== TASK GOAL ==
What you need to produce from the material below is an exact transcription of the lines from the one with "Task: Tap the Wi-Fi icon with question mark" through the one with "You are a GUI", both included, and no other line.

== DATA SUPPLIED ==
Start of Block

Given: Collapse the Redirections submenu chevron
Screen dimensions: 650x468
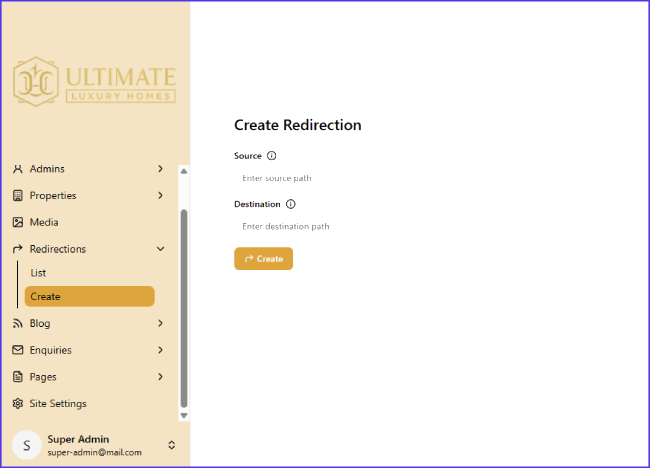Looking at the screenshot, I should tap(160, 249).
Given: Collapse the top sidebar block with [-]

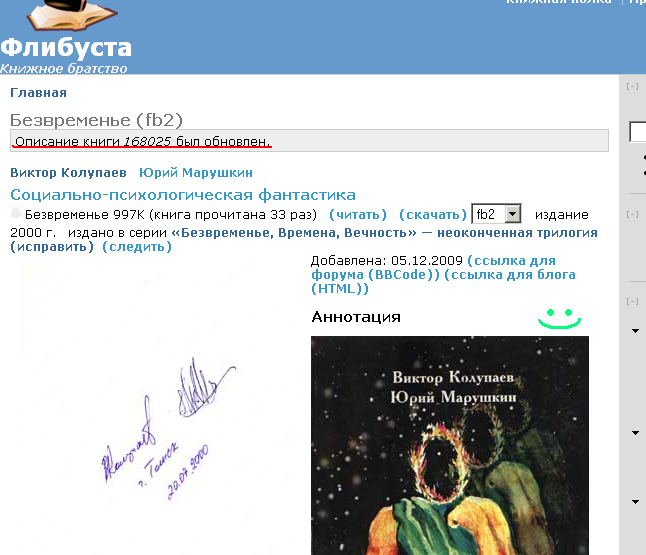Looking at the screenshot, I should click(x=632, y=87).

End of Block
Start of Block

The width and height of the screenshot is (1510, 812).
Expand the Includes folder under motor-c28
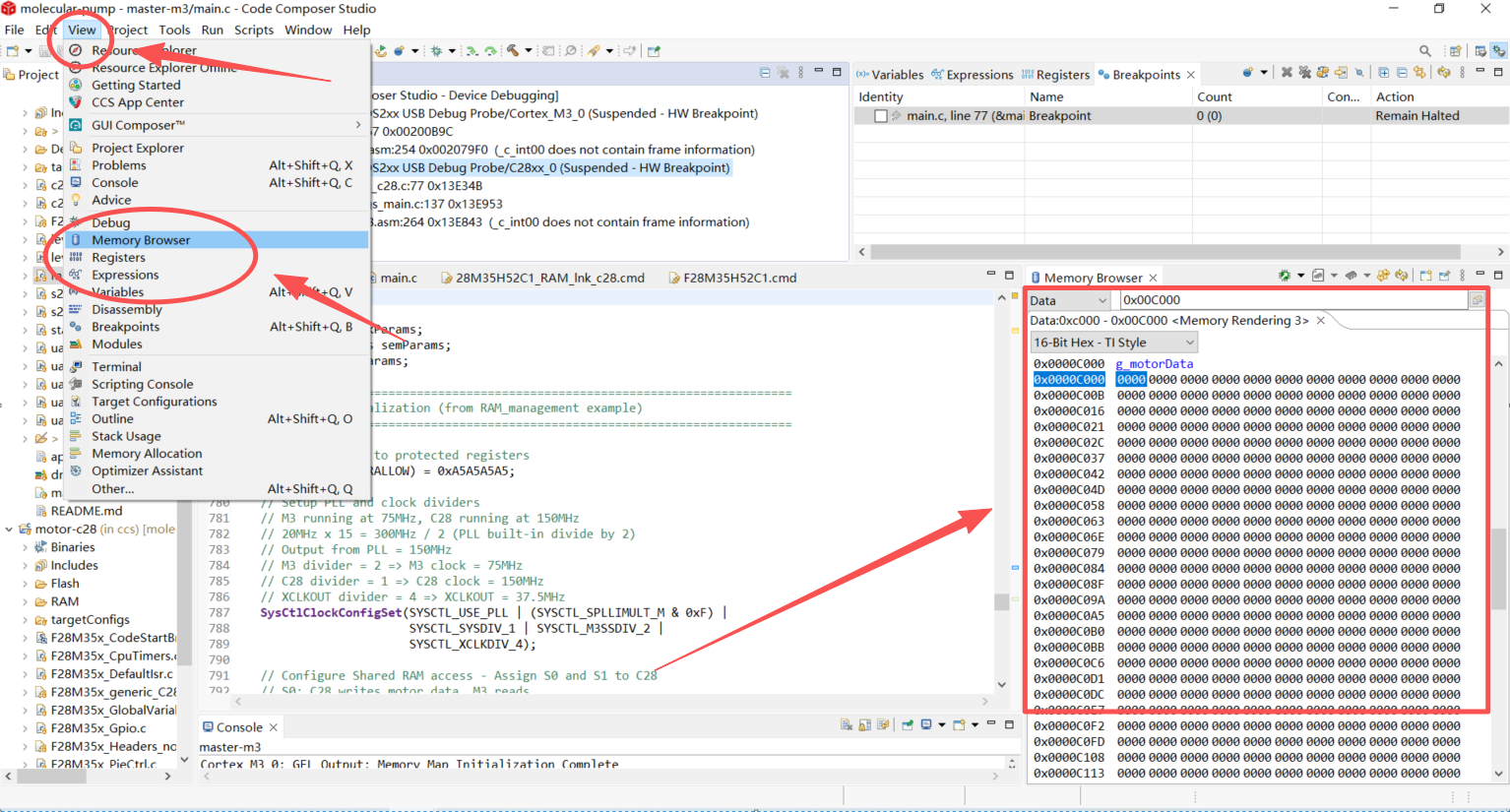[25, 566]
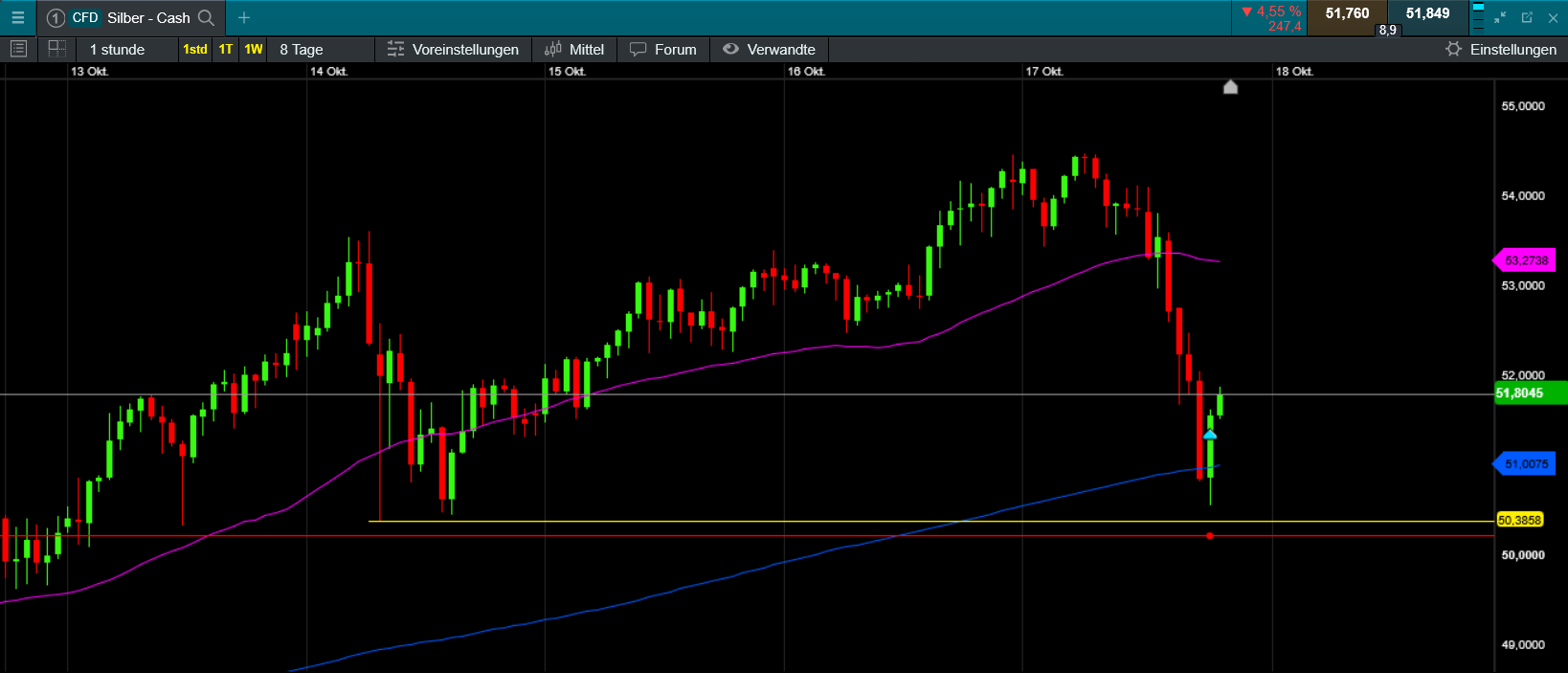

End of Block
Start of Block

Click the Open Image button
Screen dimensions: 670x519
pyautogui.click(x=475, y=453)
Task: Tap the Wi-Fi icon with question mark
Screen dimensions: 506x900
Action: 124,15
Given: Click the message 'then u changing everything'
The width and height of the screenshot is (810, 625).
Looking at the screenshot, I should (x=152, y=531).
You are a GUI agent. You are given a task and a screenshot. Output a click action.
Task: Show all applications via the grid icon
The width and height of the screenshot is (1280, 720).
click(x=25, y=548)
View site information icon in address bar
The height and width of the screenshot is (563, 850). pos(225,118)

End of Block

== YOUR RESPONSE ==
Task: Tap the Wi-Fi icon with question mark
Screen dimensions: 506x900
Action: 124,15
Given: Click the message 'then u changing everything'
The width and height of the screenshot is (810, 625).
Looking at the screenshot, I should (x=152, y=531).
You are a GUI agent. You are given a task and a screenshot. Output a click action.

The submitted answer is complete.